The searching had wasted seconds he could have used freeing the bat. Seconds that had allowed the Z’s to get close - too close. You gripped the handle of the machete and ran to him, swinging as hard as possible, the blade slicing through the first neck and getting lodged in the second. The first Z fell in pieces, but the second was still on its feet, your blade in its neck. With a growl, you lifted a foot and _kicked_, the force freeing your blade and sending the Z to the ground.

It stopped moaning when you jammed the heel of your boot into its skull.

Steve, who had finally gotten his bat free, stared at you in shock.

“Jesus,” he said.

“Jesus had nothing to do with it,” you said, heading over to the van and forcing the door open. The others followed, gathering around the car as you scanned it for hiding passengers, only climbing into the front seat when you saw it was clear.

“Do you have the keys?” Nancy asked.

“No,” you said, “but I’m hoping _they_ do.”

You scanned the floorboards, dug your hands into the underbelly of the seats, and checked all the compartments without finding anything.

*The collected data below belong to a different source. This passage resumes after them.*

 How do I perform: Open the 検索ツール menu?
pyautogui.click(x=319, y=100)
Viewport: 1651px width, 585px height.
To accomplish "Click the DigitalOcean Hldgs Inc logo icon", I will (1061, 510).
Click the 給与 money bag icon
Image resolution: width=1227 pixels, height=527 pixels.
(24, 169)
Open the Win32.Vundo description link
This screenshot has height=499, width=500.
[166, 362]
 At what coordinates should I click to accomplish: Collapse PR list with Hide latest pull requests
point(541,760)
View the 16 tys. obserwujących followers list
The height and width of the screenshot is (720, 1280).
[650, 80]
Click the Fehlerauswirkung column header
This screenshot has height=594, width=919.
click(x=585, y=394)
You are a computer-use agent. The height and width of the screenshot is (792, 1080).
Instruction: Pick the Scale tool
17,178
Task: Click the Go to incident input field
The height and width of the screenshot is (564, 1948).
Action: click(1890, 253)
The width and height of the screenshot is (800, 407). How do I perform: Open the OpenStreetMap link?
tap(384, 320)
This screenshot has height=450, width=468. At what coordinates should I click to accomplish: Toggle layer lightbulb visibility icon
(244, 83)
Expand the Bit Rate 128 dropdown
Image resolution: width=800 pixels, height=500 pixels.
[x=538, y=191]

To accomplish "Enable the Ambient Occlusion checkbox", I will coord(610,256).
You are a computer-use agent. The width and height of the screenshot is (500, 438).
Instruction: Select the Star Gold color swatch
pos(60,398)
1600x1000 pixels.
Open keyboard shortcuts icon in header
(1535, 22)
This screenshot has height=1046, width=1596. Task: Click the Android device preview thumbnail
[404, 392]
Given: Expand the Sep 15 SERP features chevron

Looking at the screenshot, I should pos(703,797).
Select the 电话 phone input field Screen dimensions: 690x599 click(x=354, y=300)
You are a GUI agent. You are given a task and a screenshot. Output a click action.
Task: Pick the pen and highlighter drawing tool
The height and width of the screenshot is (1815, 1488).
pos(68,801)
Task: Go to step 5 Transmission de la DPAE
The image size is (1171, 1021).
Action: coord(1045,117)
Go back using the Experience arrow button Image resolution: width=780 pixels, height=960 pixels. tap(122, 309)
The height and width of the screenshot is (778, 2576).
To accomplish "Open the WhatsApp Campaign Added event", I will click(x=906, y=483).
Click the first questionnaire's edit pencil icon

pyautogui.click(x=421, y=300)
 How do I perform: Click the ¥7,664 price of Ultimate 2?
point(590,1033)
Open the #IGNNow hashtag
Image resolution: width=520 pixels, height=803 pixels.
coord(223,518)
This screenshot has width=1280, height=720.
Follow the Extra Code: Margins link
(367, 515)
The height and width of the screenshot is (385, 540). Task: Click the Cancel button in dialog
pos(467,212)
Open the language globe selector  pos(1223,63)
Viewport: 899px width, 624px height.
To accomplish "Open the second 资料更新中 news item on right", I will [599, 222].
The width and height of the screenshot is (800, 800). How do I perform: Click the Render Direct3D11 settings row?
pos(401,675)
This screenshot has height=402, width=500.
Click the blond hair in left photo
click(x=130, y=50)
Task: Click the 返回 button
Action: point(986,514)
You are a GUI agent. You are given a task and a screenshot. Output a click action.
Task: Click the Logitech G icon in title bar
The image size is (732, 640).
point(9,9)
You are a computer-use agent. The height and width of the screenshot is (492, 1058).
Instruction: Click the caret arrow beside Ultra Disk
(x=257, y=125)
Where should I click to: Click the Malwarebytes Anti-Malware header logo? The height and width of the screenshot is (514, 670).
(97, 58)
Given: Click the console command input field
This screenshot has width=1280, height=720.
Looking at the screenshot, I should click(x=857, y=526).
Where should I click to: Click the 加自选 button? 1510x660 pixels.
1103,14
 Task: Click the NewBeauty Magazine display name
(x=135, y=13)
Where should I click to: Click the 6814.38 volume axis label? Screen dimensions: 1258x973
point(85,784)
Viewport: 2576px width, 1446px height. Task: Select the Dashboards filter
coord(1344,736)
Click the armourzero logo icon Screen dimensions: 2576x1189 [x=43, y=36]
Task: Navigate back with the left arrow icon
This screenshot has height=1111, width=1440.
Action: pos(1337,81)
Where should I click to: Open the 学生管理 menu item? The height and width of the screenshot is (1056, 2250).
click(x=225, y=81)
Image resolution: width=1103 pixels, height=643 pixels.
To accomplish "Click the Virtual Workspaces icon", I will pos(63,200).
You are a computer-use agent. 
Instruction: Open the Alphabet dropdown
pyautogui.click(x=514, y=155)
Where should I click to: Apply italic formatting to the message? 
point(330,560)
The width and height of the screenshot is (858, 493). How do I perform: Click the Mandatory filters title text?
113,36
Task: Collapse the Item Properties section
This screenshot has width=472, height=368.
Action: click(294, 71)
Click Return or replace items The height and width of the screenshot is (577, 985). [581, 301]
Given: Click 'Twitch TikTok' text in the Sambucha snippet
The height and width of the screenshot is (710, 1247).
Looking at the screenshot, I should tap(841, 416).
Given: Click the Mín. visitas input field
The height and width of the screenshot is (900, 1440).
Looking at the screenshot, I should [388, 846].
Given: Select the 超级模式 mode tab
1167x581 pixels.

Frustration coiled like a snake in your gut and you sat back against the dingy seat, cursing.

“So much for that plan,” you said, sliding out of the car and back onto the street. Steve took your place, shaking his head.

“It’s not over yet,” he said. “Robin, screwdriver?”

Robin frowned, but reached into her boot and pulled out a yellow screwdriver that was stained with blood. Steve took it, kneeling down and removing something from beneath the steering wheel. When the plastic clicked open, a bunch of wires fell out, different colors and lengths.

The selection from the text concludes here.